Opinion
L’État islamique, l’Écosse et la
politique de mimétisme
Gilad Atzmon

Samedi 20 septembre 2014
Est-ce que les faits
que la moitié des Écossais veulent se
séparer de la Grande-Bretagne et que des
centaines de jeunes Britanniques
musulmans se battent avec des groupes
militants djihadistes en Syrie sont
connectés ?
Bien sûr qu’ils le
sont. Ces deux phénomènes sont
intrinsèquement liés, mais dans le
désert intellectuel dans lequel nous
vivons, personne n’ose aborder le sujet.
Les limites de notre curiosité sont
limitées par notre respect pour le
politiquement correct et les
sensibilités sionistes.
Du point de vue
politique, l’enthousiasme djihadiste
parmi les jeunes musulmans occidentaux
est le résultat de l’émergence du
tribalisme en Occident ; mais l’appel à
l’indépendance écossaise n’est-il pas
entraîné par une envie tribale
similaire ? D’un point de vue à la fois
philosophique et dialectique,
l’identification djihadiste et l’appel
écossais pour l’indépendance sont
l’antithèse de la Nouvelle Gauche et de
sa politique d’identité (ID) corrosive
qui a été répandue parmi nous depuis
trop longtemps.
Au cours des cinq
dernières décennies, nous avons assisté
à une lutte acharnée contre le
nationalisme et les valeurs
patriotiques. Ces attaques sont
généralement associées à la « Nouvelle
Gauche » et ont été conduites en grande
partie par l’intelligentsia juive.
C’était la thèse de l’École de Francfort
sur le caractère autoritaire (Adorno &
Cie) et la prise de position de Wilhelm
Reich sur le « conservatisme des
masses » qui a suggéré qu’il y avait
quelque chose de mal, de dangereux et
même de vil dans les masses et leur
orientation politique « réactionnaire ».

### DONNÉES DISPONIBLES
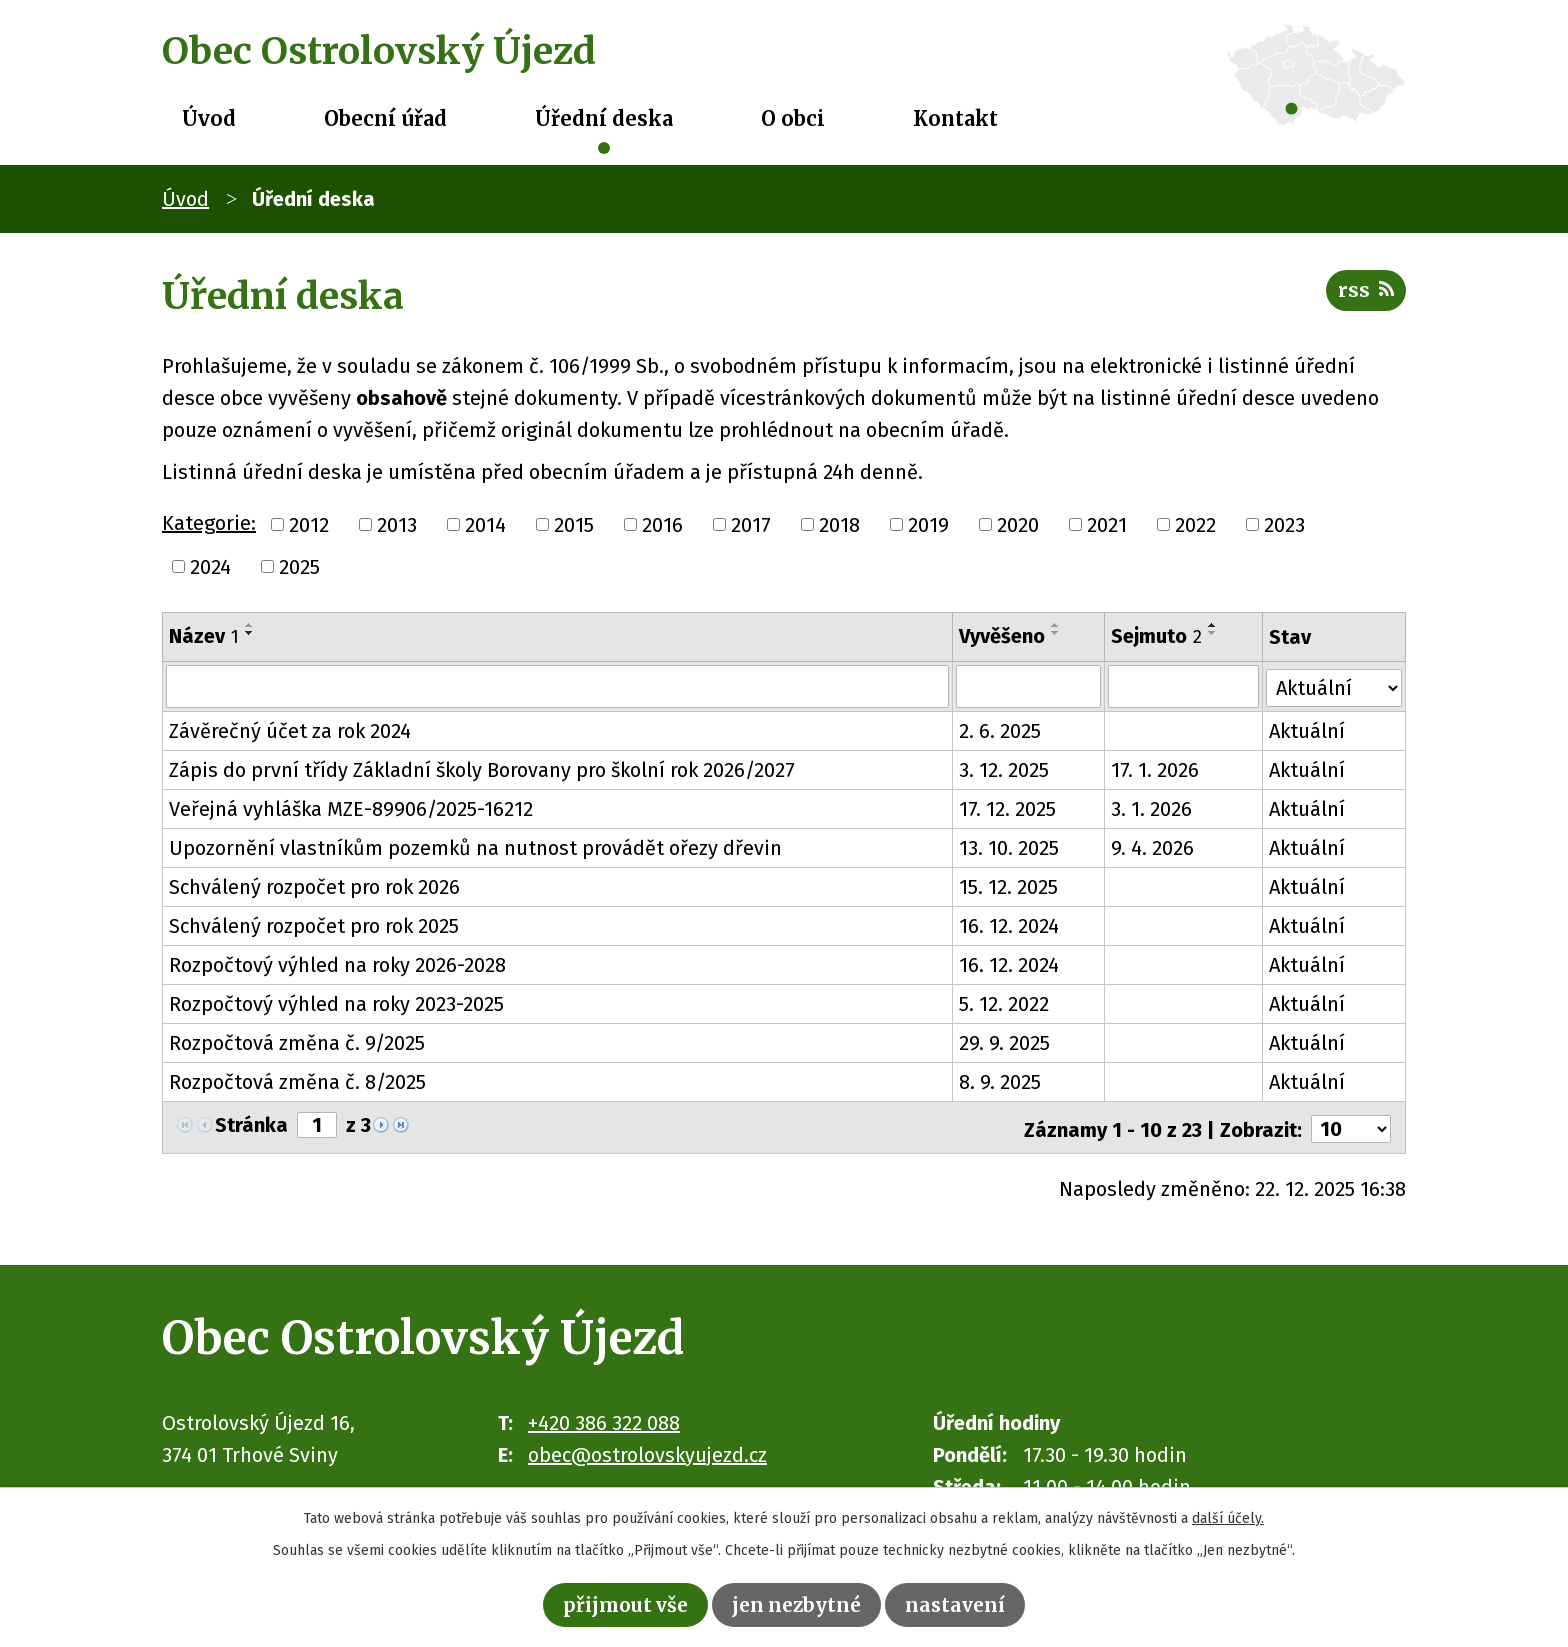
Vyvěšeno (1002, 636)
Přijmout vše (621, 1603)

### EXERCICE COURT
Recopiez à l'identique le segment du texte fourni qui commence par « Bien sûr qu’ils » et se poursuit jusqu'à « aborder le sujet. ».

### CORRIGÉ COMPLET
Bien sûr qu’ils le
sont. Ces deux phénomènes sont
intrinsèquement liés, mais dans le
désert intellectuel dans lequel nous
vivons, personne n’ose aborder le sujet.